Stored data:
—————

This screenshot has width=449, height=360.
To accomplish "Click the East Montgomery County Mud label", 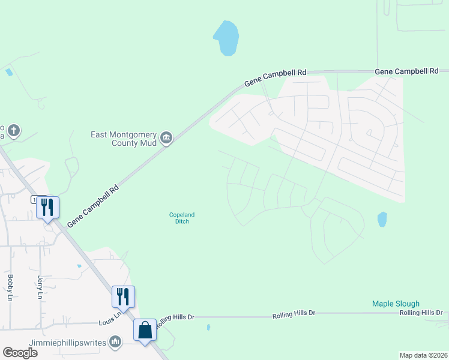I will (124, 139).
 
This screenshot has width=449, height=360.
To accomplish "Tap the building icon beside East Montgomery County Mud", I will (167, 139).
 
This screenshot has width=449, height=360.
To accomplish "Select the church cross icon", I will (14, 130).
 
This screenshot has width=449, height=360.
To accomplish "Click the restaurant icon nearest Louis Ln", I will (124, 296).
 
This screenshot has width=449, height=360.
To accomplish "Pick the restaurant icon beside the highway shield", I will (48, 207).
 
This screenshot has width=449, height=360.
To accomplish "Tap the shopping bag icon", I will (145, 329).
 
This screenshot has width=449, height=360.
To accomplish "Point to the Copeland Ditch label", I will (182, 218).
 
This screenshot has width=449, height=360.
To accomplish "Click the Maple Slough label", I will (396, 304).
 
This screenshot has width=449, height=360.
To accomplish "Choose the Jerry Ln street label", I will (40, 286).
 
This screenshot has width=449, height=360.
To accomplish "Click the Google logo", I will (20, 353).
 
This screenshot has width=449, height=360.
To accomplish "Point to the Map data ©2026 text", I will (424, 355).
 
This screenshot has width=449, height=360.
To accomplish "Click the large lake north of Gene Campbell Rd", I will (226, 38).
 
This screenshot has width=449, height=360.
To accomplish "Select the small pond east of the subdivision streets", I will (382, 220).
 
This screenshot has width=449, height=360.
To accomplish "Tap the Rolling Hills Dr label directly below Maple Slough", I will (421, 313).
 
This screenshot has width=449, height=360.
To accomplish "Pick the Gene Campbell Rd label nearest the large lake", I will (276, 77).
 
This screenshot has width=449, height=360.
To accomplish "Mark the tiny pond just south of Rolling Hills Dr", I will (208, 328).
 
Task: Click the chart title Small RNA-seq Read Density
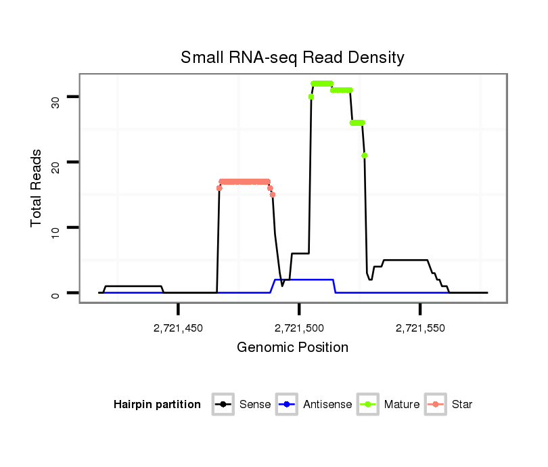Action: [x=292, y=58]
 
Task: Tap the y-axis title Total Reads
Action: [x=37, y=188]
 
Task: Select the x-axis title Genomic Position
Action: [x=292, y=348]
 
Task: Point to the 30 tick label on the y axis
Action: [x=55, y=102]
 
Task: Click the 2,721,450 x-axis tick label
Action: [x=178, y=328]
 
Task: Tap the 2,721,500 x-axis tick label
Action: [x=299, y=328]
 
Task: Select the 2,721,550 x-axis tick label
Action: [x=420, y=328]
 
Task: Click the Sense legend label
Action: [x=255, y=405]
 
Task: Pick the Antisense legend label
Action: [x=327, y=405]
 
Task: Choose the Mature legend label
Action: [x=402, y=405]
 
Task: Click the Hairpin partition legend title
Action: [x=157, y=405]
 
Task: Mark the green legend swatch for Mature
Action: [x=369, y=405]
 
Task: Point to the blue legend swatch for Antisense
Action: [x=288, y=405]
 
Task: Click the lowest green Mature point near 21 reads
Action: [x=365, y=156]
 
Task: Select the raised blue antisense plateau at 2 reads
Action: [x=304, y=280]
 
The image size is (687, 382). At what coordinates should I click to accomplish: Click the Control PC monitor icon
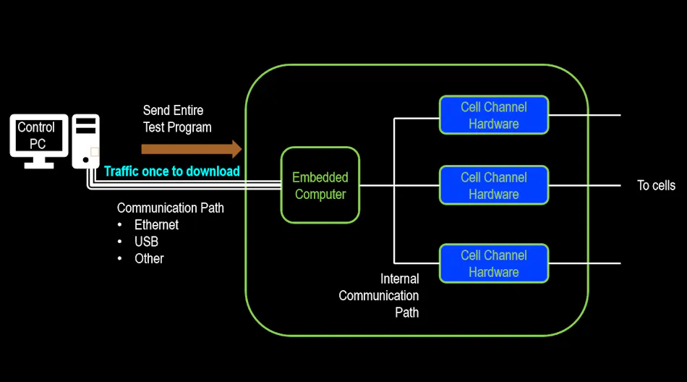[38, 137]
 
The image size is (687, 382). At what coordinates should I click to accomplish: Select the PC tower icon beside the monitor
[85, 142]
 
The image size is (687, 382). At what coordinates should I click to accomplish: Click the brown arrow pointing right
[192, 149]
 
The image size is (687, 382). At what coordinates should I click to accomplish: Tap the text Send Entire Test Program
[177, 119]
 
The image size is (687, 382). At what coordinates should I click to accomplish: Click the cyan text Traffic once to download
[172, 171]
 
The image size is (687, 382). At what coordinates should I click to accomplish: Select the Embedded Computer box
[320, 185]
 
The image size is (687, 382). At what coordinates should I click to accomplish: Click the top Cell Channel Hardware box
[494, 115]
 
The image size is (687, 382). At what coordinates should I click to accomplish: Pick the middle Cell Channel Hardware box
[494, 185]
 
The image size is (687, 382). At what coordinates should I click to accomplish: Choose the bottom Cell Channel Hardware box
[494, 263]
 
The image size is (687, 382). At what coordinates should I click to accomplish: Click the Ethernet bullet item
[156, 225]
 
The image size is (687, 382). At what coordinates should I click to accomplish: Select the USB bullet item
[146, 242]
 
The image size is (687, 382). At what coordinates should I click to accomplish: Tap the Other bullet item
[149, 258]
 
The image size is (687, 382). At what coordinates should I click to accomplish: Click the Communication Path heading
[171, 208]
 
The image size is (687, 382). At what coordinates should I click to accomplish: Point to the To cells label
[656, 185]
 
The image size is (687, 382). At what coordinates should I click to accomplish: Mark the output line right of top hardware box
[584, 115]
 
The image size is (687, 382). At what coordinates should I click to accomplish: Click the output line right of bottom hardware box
[584, 263]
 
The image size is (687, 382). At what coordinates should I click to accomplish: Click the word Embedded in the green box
[320, 177]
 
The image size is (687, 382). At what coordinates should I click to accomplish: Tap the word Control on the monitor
[36, 127]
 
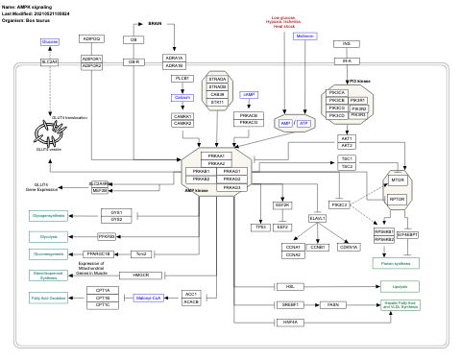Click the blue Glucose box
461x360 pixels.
[x=50, y=42]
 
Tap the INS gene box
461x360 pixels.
[x=346, y=43]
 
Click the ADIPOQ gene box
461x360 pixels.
[x=92, y=39]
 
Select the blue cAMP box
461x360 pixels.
[x=222, y=96]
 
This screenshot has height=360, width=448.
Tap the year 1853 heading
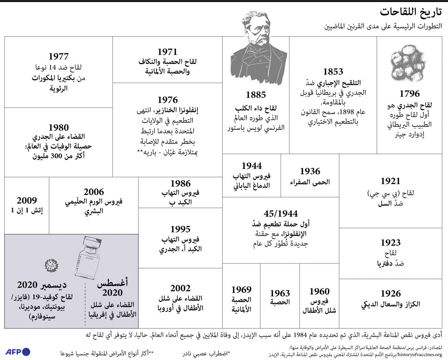pos(333,72)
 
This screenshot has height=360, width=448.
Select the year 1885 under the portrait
pos(256,95)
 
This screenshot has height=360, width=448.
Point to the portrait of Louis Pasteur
pos(257,45)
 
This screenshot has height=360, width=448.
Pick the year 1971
pos(167,51)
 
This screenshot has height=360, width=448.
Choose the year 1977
pos(59,57)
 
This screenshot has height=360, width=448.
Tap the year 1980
pos(59,128)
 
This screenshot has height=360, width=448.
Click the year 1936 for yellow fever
pos(310,171)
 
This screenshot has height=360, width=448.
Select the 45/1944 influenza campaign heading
pos(281,214)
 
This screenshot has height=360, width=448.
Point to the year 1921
pos(390,181)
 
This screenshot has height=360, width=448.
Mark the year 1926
pos(390,294)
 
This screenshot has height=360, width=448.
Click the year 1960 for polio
pos(319,291)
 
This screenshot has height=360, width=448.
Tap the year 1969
pos(241,290)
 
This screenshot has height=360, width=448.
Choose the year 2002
pos(180,288)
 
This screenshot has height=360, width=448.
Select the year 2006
pos(94,192)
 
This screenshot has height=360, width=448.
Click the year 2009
pos(27,201)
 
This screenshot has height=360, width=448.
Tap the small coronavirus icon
pos(51,266)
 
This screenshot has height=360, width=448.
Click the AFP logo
pos(18,352)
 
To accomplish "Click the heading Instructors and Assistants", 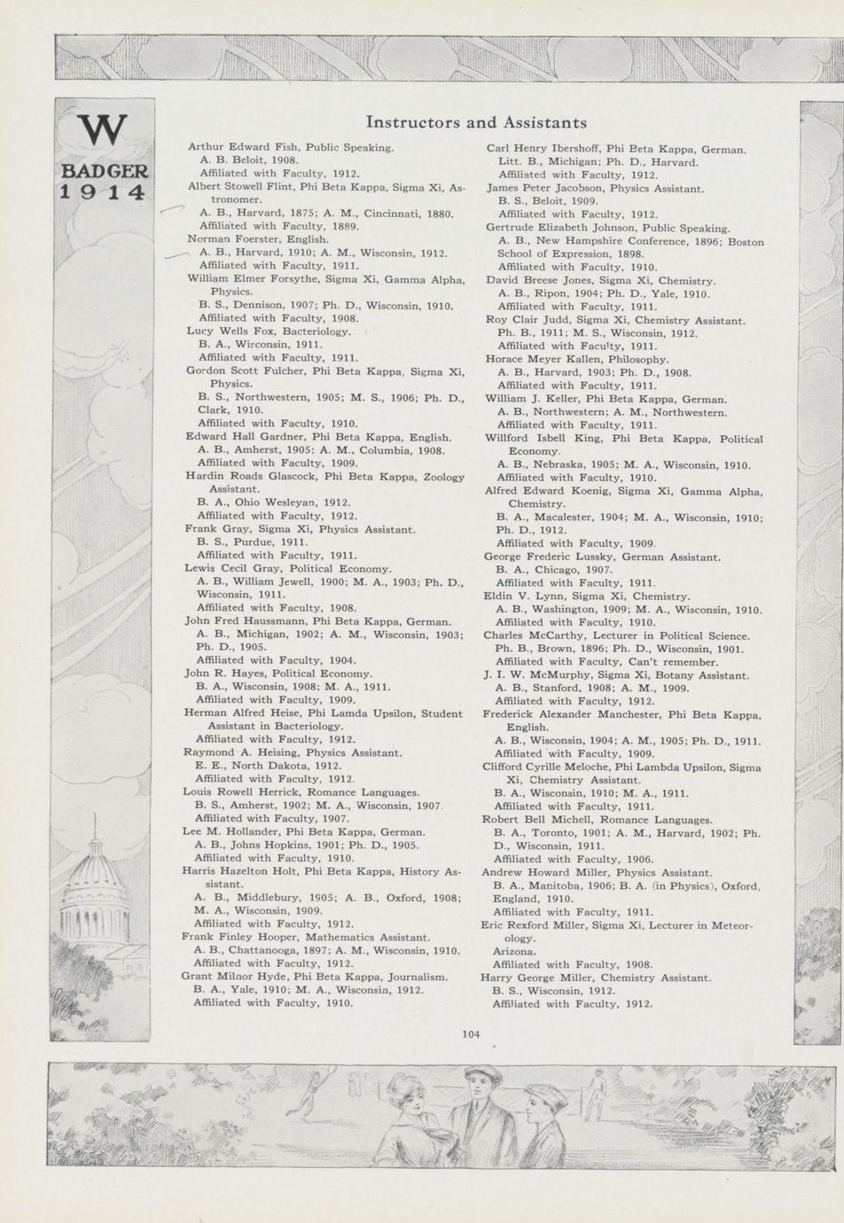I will point(476,122).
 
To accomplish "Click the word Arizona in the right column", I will point(514,952).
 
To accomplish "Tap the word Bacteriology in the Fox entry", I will point(316,331).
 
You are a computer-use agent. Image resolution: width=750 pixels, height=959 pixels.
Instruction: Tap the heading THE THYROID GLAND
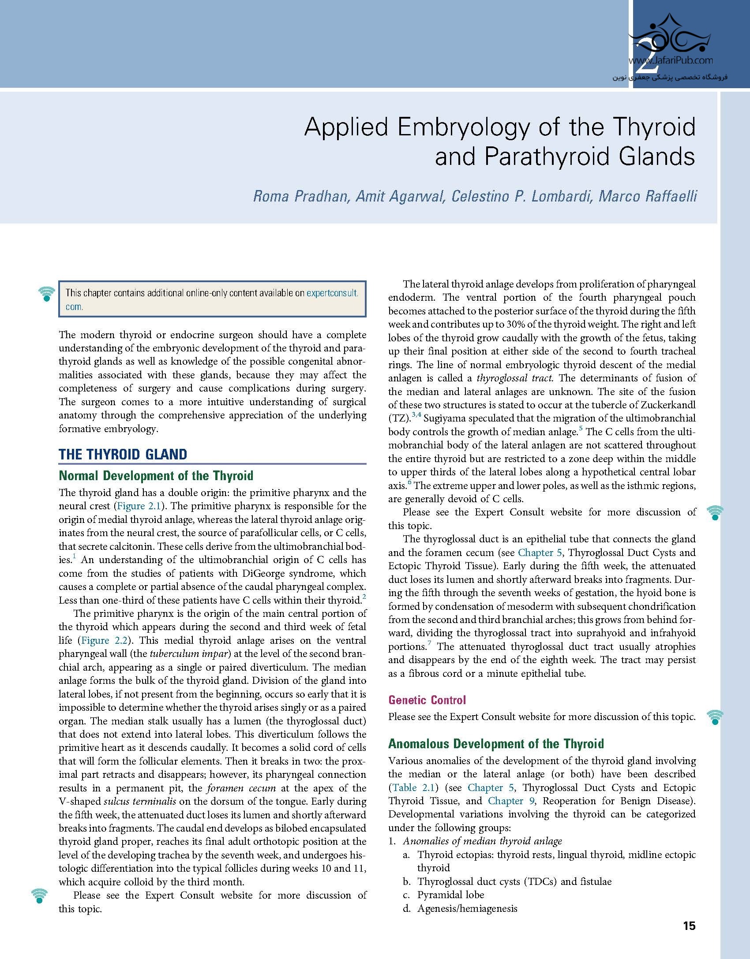(x=123, y=455)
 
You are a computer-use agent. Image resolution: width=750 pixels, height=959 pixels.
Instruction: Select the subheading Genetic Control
(x=427, y=700)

—————

• Work item
Show all lines above holding the word "Mature".

• Exercise result
Task: Choose the Mature legend label
Task: Mark the green legend swatch for Mature
Task: Click the lowest green Mature point near 21 reads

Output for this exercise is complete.